Our measured outcomes centered around an increased satisfaction of the product through the display of additional transaction information, an increased engagement overall, and adoption rate of the new features added.

Generation 1.0 (Before Redesign)

Key issues with the current experience included:

Design Patterns: Our users were high-end real estate agents who lived & breathed iOS design, yet the product leveraged Material UI components, which they were unfamiliar with from a UI pattern perspective, but they also did not emulate a consumer-grade experience
Usability: No “at a glance” key info such as key dates and readability issues with the text being truncated or running over imagery on mobile
Workflow Support: Filters were not persistent across sessions, and search functionality was buried behind clicks, yet certain roles depended on these to have a focused view of their transactions
Imagery: The transaction photo auto-populated based on the MLS transaction ID, which was problematic if it pulled an agent headshot, company logo, or other unidentifiable imagery

Design Optimization (After)

Areas we were able to evolve the experience included:

Design Patterns: Work with engineering to determine which elements we needed to customize to go beyond out-of-the-box Material UI components
Usability: Now displaying key “at a glance” information such as key dates and improved readability
Workflow Support: Filters were persistent across sessions and search functionality was exposed and had an active focus state
Imagery: The transaction photo was editable, allowing users to change from the other MLS library of images or upload a new one entirely

Unfortunately, having alternate views to support some of the key team roles—such as Transaction Coordinators preferring a list view with no images—was something the designer explored in concept testing, but we were not able to build that out for the initial release.


Results & Learnings

Since the tracking code had not been established in the Generation 1.0 product, we were not able to measure the delta between the changes, but were able to monitor the engagement and collect qualitative feedback on the design changes. Here's what we saw within the first two months of release:

• Increased customer satisfaction with the new transactional information displayed
• Monthly activity on filters included: 50% on agent names, 33% on file status, and 22% on team names
• On average, Edit Photo was utilized 158 times (12% of unique sessions), with 72% resulting in photo upload

Additionally, the team's feedback on the new discovery & definition process was positive. In particular, the engineering team expressed gratitude for the opportunity to gain more customer empathy and asked to join further workshops.
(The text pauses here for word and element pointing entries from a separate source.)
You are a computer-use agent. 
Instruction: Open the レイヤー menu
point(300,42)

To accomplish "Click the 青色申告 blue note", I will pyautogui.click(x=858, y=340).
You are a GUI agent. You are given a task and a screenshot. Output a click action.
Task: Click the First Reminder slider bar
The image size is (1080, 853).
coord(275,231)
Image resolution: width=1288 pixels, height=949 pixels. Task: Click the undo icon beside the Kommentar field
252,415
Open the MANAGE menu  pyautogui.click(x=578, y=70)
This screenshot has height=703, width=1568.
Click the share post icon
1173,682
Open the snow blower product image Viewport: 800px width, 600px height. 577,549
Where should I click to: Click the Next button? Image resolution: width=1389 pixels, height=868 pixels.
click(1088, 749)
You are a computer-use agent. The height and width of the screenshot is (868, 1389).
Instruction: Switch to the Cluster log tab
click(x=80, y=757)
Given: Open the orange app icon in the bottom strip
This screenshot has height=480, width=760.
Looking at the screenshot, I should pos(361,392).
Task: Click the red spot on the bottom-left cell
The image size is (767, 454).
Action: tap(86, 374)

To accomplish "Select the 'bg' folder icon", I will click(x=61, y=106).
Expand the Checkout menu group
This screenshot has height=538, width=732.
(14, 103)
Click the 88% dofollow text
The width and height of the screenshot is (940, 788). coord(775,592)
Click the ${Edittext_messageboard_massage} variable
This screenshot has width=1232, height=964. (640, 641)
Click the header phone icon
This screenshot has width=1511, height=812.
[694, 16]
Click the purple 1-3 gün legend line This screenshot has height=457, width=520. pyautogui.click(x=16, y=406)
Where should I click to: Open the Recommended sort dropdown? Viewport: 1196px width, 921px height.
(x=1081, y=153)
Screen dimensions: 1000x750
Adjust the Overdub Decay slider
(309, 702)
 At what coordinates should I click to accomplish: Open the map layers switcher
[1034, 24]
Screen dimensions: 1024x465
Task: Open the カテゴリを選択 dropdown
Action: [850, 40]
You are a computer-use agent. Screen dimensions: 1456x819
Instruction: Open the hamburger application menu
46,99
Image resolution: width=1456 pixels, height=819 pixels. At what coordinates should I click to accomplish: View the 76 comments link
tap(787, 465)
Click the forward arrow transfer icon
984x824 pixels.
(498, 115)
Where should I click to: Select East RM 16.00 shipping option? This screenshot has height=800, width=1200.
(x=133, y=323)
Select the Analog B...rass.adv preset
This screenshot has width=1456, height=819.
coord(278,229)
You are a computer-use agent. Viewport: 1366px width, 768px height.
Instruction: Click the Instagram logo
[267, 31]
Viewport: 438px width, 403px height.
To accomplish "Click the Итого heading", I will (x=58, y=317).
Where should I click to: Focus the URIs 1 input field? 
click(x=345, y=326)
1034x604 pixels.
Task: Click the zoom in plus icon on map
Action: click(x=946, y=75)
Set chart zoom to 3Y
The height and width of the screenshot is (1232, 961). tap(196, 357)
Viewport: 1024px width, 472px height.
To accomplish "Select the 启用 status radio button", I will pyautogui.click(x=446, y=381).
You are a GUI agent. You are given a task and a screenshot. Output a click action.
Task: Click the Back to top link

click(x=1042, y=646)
A major takeaway was realizing the current model of the landing page was really only catered to Seller Agents and did not fully support the Buyer Agent experience. This was mainly due to the Sell side experience orienting on an object (property listing) and then the management of fielding multiple offers. However a Buyer Agent experience orients around the buyer/client (people), who typically searches and visits multiple properties, and then makes few offers. We earmarked the Buy Side user research for the 2022 roadmap and the team was due to explore how that transaction management experience should branch away from an object-oriented approach and put the Buyers (people) in the center of it to support those unique user flow needs.